PROBLEM:
Convert the items from the start through the line containing "tap(797, 297)" into a two-column CSV with the header input,output. Make one row per item, with its text and its answer each in a single quoted field and any line breaks replaced by spaces.

RECORDS FOR PROCESSING:
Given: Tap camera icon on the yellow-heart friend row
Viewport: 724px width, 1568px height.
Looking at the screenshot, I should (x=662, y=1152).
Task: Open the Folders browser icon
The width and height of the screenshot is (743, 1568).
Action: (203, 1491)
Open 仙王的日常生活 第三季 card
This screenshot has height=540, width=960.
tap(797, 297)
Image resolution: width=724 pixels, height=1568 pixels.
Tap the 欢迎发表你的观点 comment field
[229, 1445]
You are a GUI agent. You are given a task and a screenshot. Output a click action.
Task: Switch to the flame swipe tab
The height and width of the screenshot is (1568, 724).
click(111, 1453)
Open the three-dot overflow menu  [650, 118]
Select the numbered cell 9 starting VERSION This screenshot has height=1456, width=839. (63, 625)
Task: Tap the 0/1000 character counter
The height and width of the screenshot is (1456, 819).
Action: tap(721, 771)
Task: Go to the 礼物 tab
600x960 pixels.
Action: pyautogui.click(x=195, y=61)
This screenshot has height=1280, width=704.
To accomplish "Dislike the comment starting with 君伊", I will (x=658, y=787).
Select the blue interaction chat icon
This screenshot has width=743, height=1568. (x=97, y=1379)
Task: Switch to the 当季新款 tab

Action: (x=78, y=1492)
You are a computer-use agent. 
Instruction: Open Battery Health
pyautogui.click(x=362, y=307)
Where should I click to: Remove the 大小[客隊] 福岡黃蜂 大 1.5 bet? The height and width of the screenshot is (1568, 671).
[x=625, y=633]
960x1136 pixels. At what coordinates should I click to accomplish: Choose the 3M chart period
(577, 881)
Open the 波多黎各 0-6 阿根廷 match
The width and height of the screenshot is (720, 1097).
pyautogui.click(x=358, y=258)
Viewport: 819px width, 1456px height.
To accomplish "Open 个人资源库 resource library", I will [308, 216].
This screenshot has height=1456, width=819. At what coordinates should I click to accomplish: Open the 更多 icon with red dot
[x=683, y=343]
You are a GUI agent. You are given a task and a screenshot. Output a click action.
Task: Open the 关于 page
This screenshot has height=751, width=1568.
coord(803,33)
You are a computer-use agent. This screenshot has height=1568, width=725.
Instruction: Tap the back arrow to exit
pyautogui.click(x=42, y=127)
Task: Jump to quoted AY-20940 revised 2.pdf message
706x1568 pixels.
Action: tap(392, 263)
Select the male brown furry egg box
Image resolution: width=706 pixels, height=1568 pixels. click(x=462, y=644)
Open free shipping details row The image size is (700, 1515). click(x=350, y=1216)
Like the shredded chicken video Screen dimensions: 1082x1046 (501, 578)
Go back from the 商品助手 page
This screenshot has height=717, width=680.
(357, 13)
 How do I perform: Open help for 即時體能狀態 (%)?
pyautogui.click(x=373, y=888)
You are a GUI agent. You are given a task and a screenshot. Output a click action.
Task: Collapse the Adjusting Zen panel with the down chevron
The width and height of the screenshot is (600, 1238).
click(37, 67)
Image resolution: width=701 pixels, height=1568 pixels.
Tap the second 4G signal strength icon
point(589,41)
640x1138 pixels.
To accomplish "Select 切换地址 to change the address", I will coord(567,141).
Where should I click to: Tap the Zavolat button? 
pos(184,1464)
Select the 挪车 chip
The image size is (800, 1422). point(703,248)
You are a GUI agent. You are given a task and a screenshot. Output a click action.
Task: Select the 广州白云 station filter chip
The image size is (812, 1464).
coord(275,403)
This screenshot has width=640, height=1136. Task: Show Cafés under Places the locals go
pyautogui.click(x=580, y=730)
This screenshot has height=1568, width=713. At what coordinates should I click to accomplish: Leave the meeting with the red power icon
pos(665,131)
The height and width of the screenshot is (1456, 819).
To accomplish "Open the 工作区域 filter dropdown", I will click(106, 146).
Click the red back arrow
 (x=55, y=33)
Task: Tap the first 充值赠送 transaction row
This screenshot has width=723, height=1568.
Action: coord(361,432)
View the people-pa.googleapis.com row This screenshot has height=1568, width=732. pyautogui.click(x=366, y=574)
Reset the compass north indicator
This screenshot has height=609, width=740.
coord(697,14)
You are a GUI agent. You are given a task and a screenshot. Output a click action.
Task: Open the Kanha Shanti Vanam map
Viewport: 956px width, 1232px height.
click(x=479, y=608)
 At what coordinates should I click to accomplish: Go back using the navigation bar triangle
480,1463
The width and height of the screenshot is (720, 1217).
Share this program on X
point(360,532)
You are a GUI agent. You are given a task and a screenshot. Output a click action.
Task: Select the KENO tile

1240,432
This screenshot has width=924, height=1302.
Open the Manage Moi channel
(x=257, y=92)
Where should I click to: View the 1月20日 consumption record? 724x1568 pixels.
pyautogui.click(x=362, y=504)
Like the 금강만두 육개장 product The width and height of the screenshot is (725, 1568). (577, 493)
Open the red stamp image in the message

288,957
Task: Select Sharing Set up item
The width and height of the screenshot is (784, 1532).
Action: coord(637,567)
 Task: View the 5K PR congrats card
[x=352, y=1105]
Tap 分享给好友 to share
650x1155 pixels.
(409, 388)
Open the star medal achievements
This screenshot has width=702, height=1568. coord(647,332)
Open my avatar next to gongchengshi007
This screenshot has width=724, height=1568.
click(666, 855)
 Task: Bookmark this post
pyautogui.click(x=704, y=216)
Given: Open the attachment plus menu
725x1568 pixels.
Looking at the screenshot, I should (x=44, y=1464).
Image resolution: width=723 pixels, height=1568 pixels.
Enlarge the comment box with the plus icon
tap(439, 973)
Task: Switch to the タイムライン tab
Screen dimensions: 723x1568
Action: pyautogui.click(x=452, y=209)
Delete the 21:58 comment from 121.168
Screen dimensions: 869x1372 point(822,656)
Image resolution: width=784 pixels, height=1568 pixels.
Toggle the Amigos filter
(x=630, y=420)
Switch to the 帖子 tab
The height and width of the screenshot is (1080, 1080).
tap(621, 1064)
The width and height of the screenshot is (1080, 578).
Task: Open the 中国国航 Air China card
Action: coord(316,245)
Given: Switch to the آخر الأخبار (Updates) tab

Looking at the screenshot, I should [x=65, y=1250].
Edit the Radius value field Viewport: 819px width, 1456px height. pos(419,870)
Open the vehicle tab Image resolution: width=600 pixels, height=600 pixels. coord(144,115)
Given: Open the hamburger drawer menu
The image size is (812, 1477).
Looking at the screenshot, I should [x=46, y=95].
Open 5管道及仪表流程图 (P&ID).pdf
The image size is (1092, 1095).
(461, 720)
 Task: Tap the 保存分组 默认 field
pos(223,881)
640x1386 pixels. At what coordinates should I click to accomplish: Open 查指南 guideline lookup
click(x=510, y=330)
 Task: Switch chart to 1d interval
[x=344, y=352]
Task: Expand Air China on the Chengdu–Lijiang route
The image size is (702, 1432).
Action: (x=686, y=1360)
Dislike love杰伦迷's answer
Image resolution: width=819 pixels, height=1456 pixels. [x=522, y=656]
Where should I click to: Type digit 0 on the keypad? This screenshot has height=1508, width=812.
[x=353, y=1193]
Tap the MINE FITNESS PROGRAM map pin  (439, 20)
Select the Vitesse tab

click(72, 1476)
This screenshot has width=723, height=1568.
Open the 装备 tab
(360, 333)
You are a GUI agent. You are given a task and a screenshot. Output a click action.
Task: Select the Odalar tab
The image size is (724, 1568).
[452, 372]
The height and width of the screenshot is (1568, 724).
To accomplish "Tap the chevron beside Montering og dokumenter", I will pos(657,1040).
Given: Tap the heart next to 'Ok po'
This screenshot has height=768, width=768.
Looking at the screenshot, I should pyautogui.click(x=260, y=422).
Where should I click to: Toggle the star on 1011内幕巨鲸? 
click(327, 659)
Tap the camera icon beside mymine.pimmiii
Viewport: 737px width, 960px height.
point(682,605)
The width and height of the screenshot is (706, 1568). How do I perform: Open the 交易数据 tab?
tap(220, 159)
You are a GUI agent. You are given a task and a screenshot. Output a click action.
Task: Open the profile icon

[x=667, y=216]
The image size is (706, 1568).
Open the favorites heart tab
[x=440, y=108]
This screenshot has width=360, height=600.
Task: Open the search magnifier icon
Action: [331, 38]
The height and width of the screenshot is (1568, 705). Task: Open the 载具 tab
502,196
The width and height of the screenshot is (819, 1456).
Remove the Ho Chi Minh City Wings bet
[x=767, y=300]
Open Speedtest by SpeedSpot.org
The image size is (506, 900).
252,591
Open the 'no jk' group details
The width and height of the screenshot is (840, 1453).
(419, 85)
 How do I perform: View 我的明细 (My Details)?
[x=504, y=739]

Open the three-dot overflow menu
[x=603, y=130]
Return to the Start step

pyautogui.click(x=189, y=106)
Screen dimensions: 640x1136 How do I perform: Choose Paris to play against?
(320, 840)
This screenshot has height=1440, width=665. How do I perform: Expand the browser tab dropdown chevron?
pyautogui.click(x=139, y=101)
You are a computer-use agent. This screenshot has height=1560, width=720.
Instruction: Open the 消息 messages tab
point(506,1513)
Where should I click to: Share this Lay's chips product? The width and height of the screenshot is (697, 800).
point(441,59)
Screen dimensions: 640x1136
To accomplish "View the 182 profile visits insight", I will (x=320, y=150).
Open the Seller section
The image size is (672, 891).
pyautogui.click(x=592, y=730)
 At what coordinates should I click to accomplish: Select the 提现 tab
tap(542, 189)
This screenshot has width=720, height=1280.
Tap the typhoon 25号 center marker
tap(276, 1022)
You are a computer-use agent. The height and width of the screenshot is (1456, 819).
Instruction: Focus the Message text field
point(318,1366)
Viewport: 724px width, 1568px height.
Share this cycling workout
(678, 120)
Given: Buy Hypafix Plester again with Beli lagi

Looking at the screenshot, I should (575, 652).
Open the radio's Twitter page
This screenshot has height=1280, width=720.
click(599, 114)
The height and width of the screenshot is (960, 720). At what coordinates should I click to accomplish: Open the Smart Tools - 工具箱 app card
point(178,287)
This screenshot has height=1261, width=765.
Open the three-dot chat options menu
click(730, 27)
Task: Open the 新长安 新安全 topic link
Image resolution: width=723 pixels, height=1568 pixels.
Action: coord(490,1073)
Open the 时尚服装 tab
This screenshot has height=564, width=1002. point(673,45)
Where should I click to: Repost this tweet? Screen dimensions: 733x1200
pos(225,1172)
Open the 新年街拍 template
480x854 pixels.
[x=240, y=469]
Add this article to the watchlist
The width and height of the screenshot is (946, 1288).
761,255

TASK OUTPUT:
input,output
"Given: Tap camera icon on the yellow-heart friend row Viewport: 724px width, 1568px height.","Looking at the screenshot, I should (x=662, y=1152)."
"Task: Open the Folders browser icon The width and height of the screenshot is (743, 1568).","Action: (203, 1491)"
"Open 仙王的日常生活 第三季 card This screenshot has height=540, width=960.","tap(797, 297)"